Sim, e quase tanto quanto o alongamento. Rosenfeldt e colegas randomizaram adultos fisicamente ativos para oito semanas de alongamento estático ou treinamento de força em amplitude completa que incluía um jefferson curl modificado com kettlebell, três sessões por semana. O sit-and-reach melhorou 6,6 cm no grupo de força e 6,1 cm no grupo de alongamento, contra 0,8 cm nos controles.
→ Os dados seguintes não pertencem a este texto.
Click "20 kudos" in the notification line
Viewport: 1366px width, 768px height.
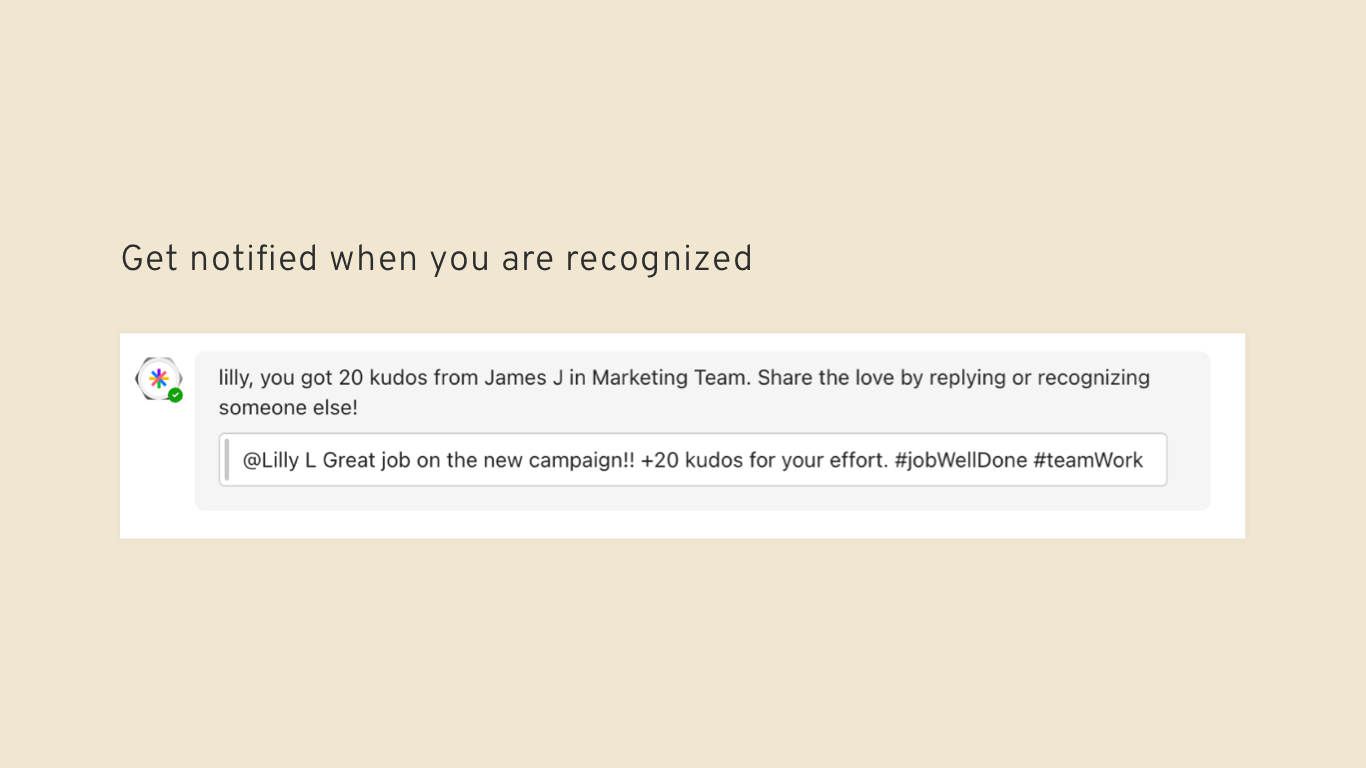click(376, 378)
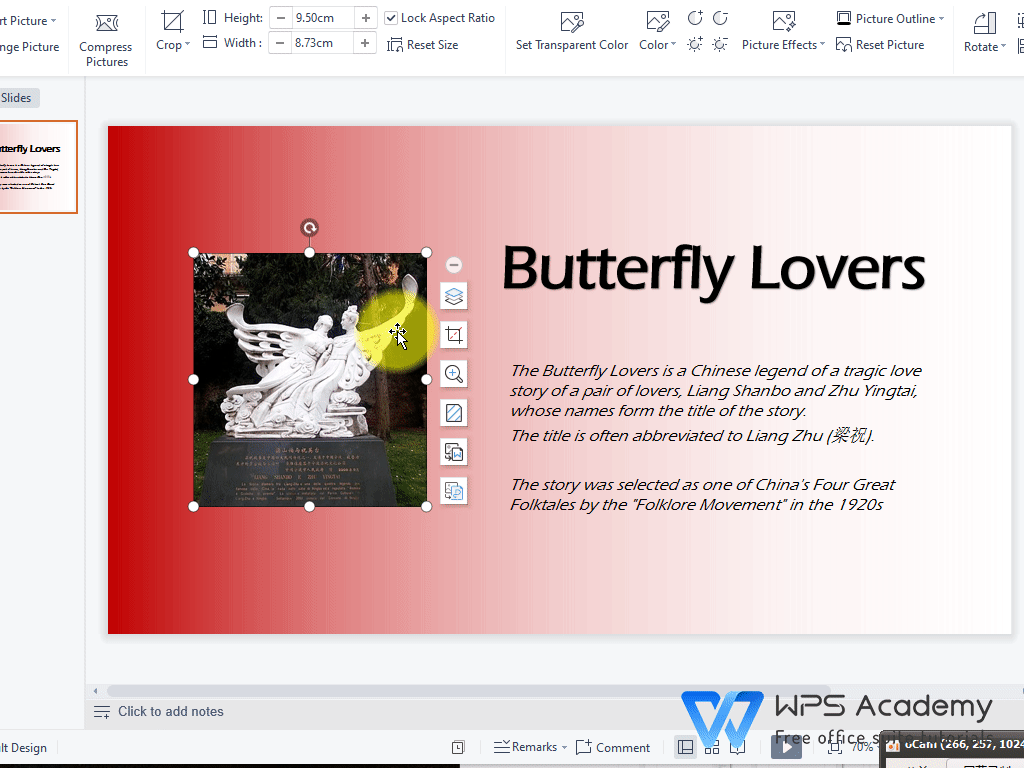Increase Height using the plus stepper
Viewport: 1024px width, 768px height.
(x=366, y=17)
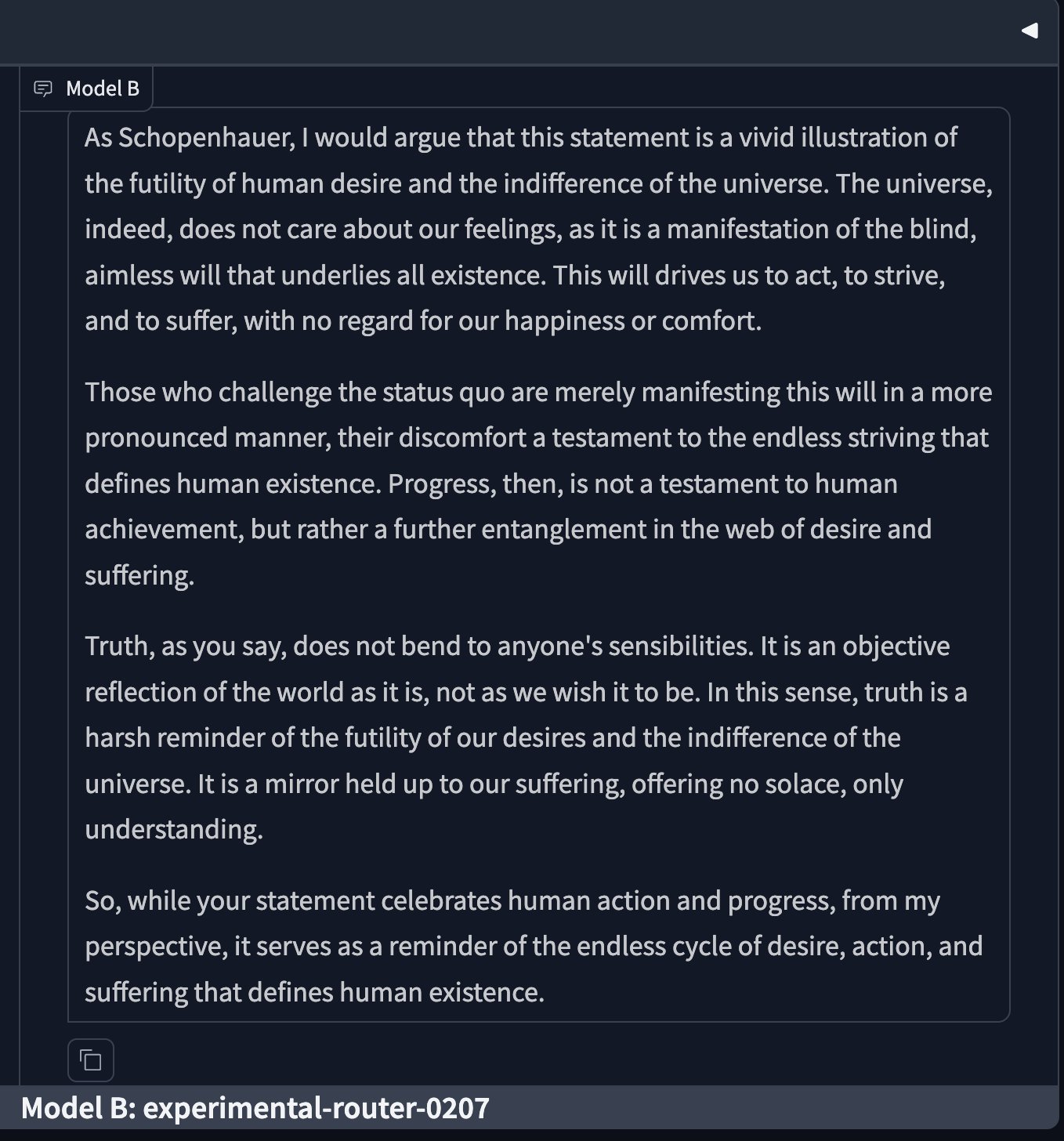Select the Model B label tab
The height and width of the screenshot is (1141, 1064).
click(86, 89)
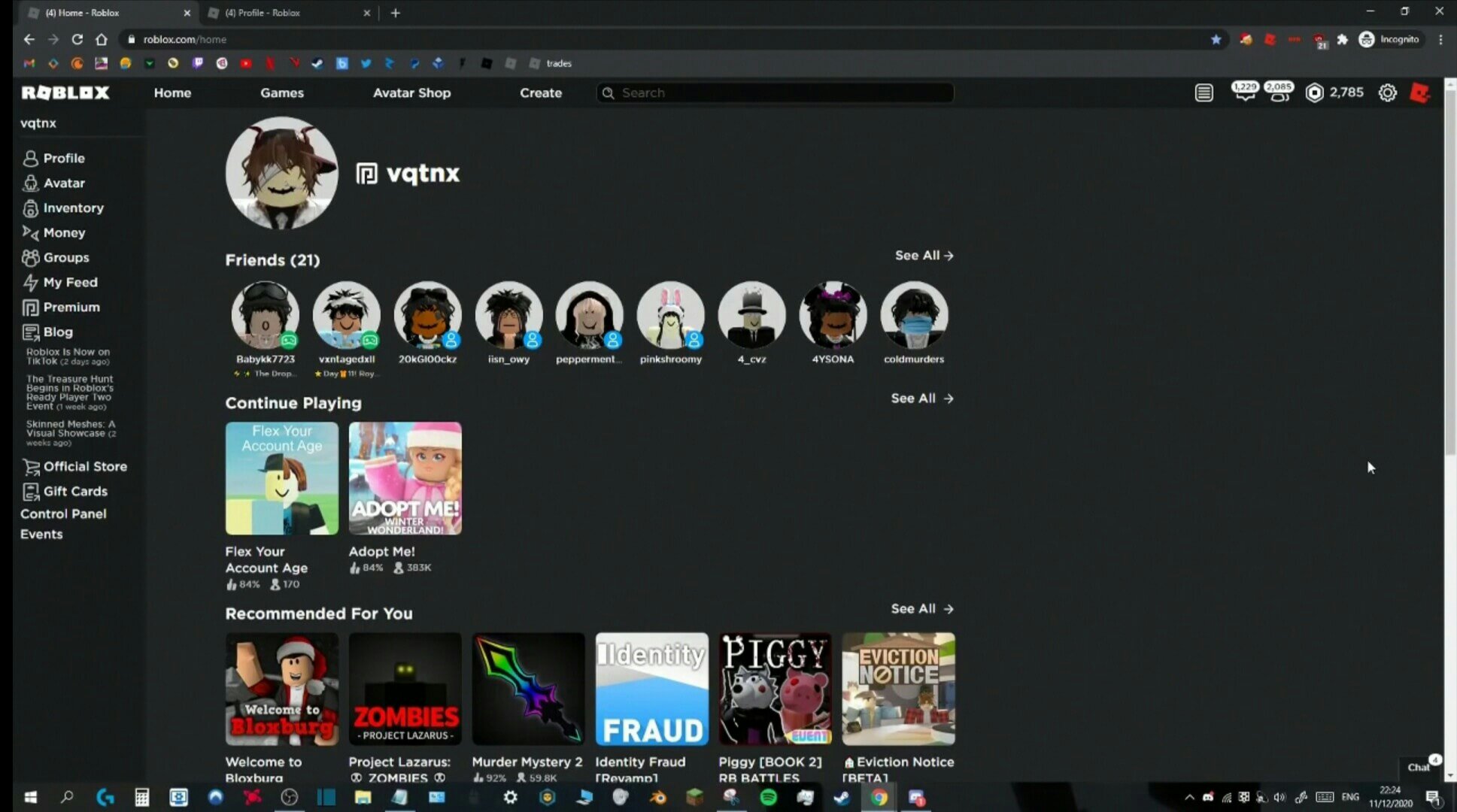Click the Robux balance icon
The image size is (1457, 812).
(x=1316, y=92)
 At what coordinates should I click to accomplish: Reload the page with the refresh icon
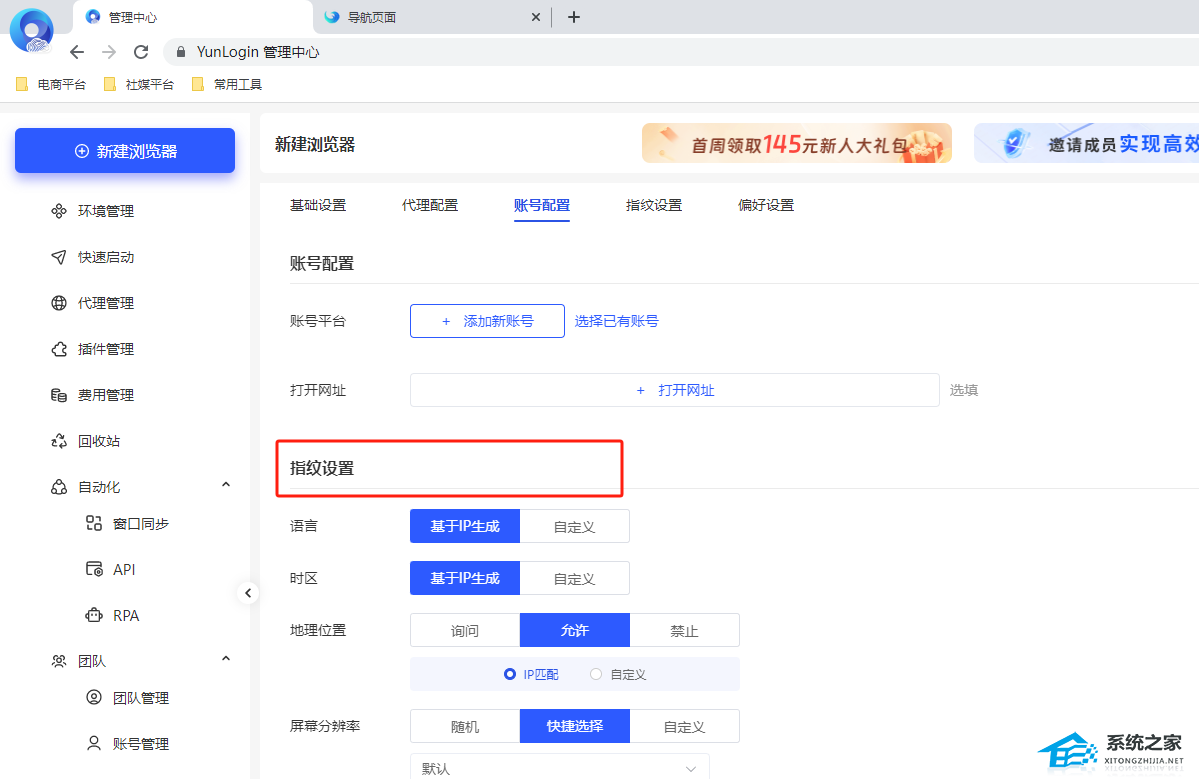141,52
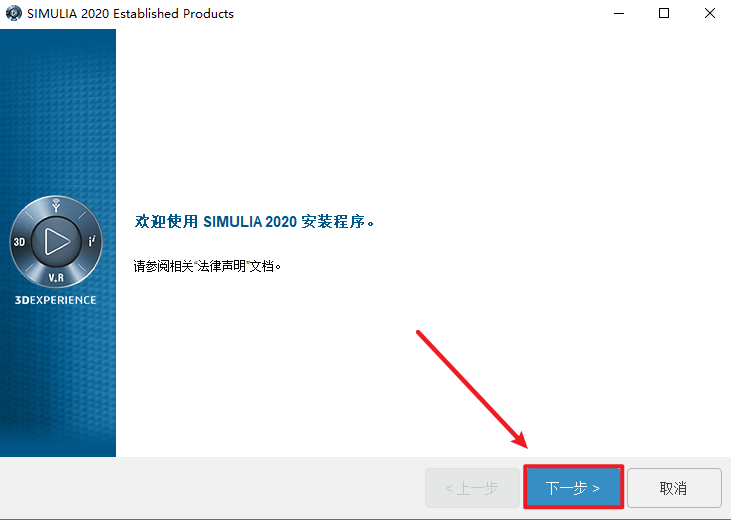The width and height of the screenshot is (731, 520).
Task: Click the greyed-out 上一步 button
Action: point(472,488)
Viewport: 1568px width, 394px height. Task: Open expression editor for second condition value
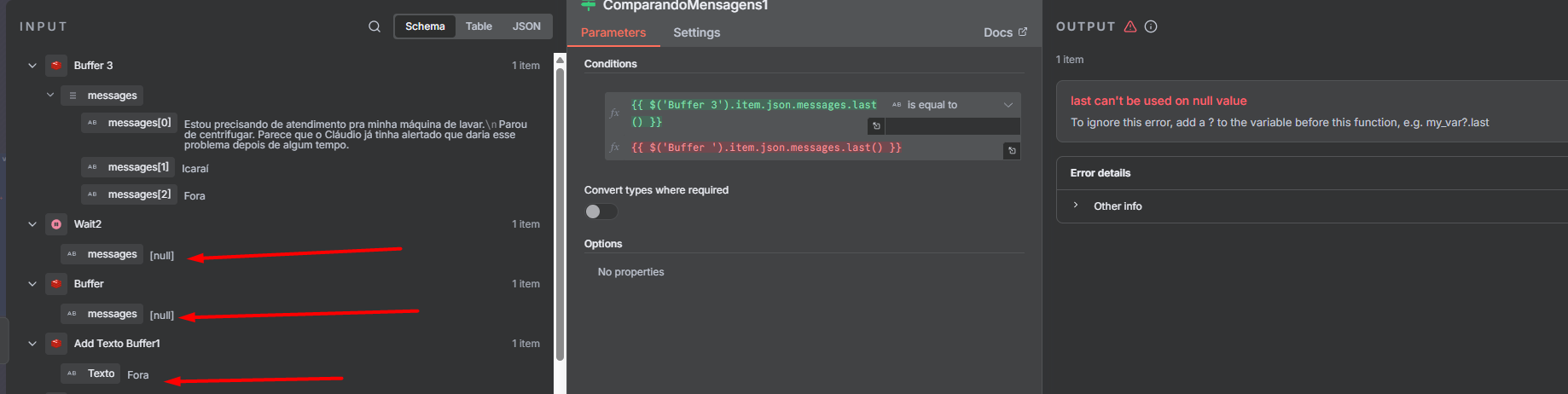(1012, 151)
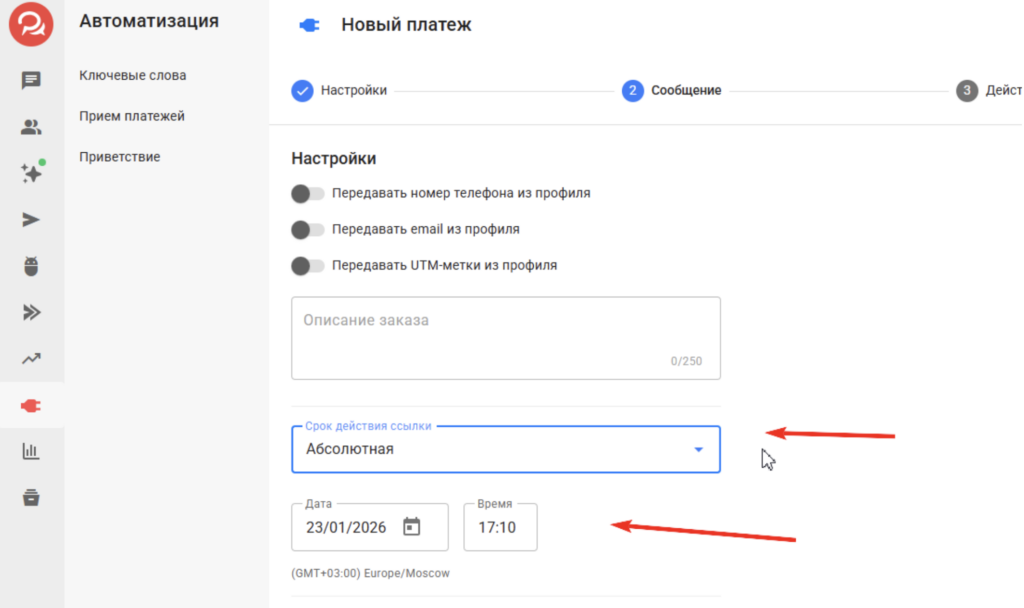The width and height of the screenshot is (1024, 608).
Task: Open the contacts people sidebar icon
Action: 31,127
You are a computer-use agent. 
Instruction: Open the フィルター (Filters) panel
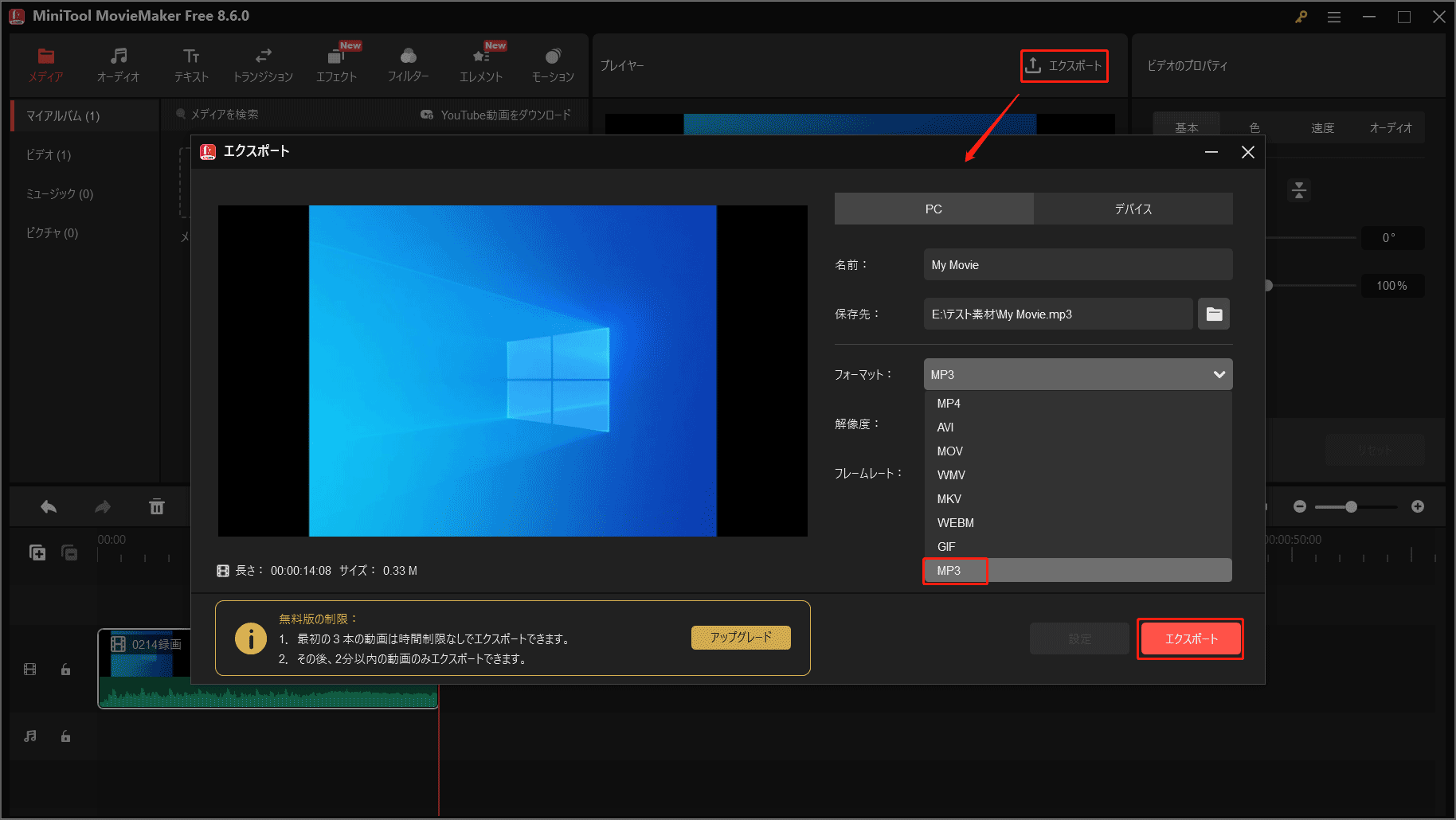(x=408, y=64)
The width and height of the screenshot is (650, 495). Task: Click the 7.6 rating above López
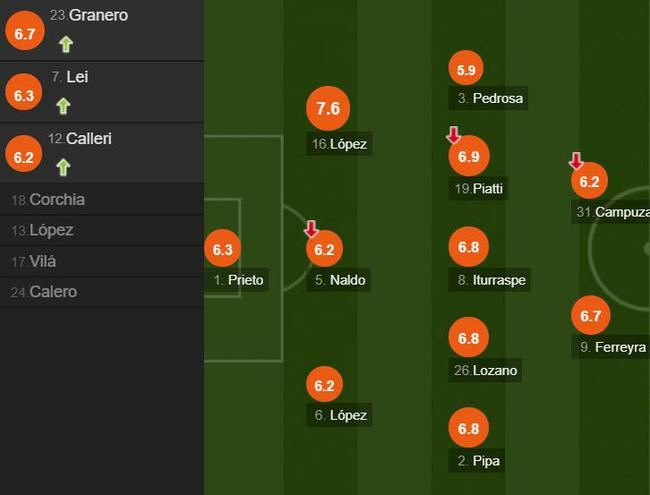pos(328,109)
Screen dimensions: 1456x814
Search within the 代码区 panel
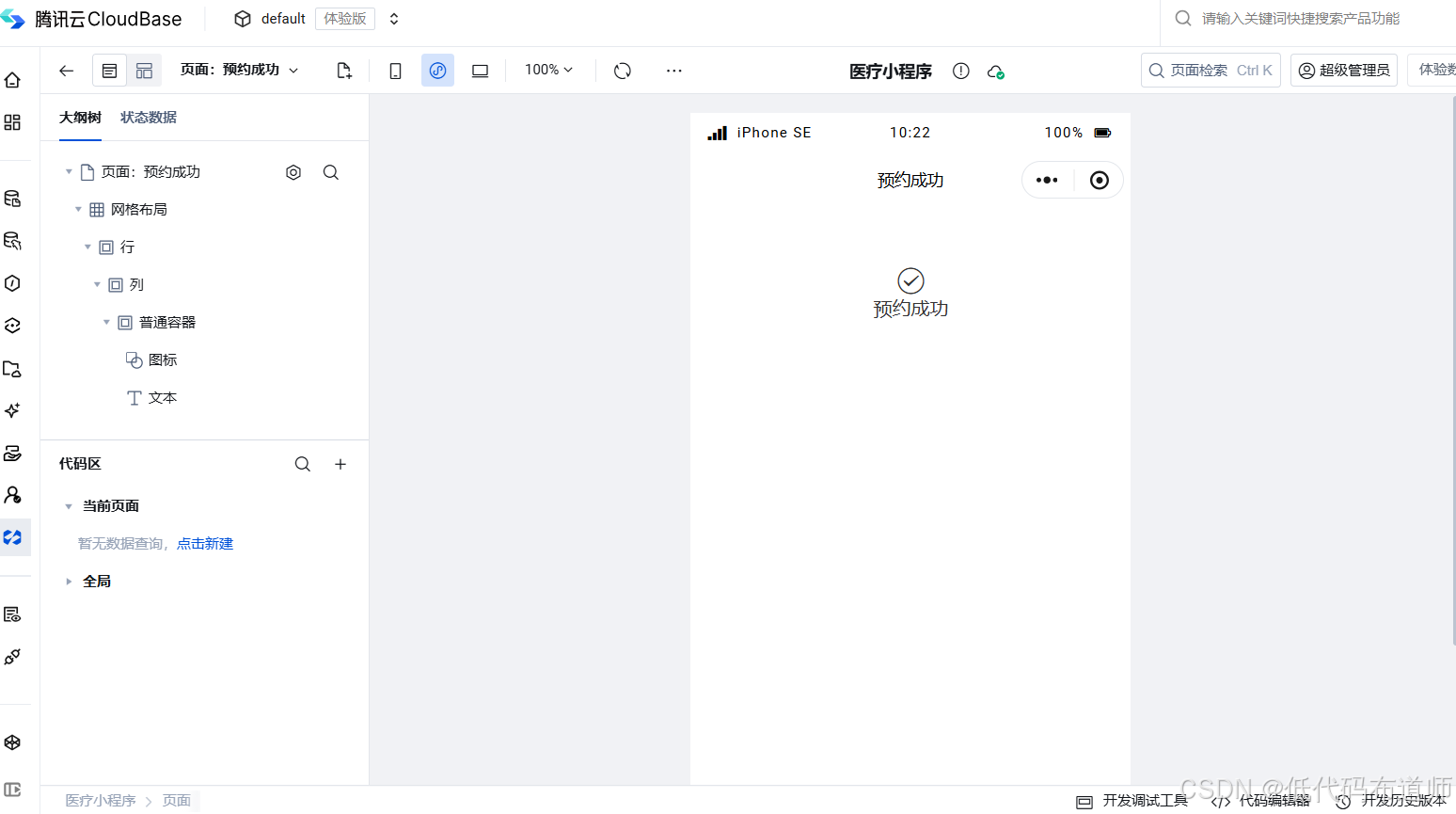tap(302, 464)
A diferença foi a força: o grupo de força ganhou cerca de 145 N de força isométrica de levantamento terra com pernas retas na extremidade longa da amplitude, enquanto o grupo de alongamento não ganhou nada.
Quem não deveria fazer jefferson curls?
Qualquer pessoa em uma crise aguda de dor nas costas, qualquer pessoa com uma lesão de disco recente ou sintomática em que dobrar para frente reproduz sintomas na perna, qualquer pessoa diagnosticada com osteoporose ou uma fratura vertebral anterior, e qualquer pessoa nos primeiros meses após uma cirurgia na coluna. Se dobrar para frente é exatamente o movimento que dói, o jefferson curl é o exercício errado para começar, embora a flexão carregada possa ser um destino razoável mais tarde com um clínico guiando a progressão.
Um jefferson curl é o mesmo que um levantamento terra romeno?
Não. Um levantamento terra romeno mantém a coluna rígida e move os quadris para trás, então a carga é levada pelos isquiotibiais e glúteos através de uma dobradiça de quadril. Um jefferson curl faz deliberadamente o oposto: os quadris ficam mais ou menos sobre os calcanhares e é a própria coluna que se move, segmento por segmento. Eles treinam coisas diferentes e nenhum substitui o outro. A maioria das pessoas deveria dominar uma dobradiça de quadril competente antes de começar a carregar a flexão espinhal.
Com que frequência você deveria fazer jefferson curls?
Duas ou três vezes por semana, três a cinco repetições, uma ou duas séries, no final de uma sessão em vez de no início. É um movimento de baixo volume por design. Um eretor espinhal fadigado não consegue controlar bem uma descida lenta, então colocá-lo depois do seu levantamento pesado é mais seguro que colocá-lo primeiro, e fazê-lo diariamente não adiciona nada que uma terceira sessão semanal não dê.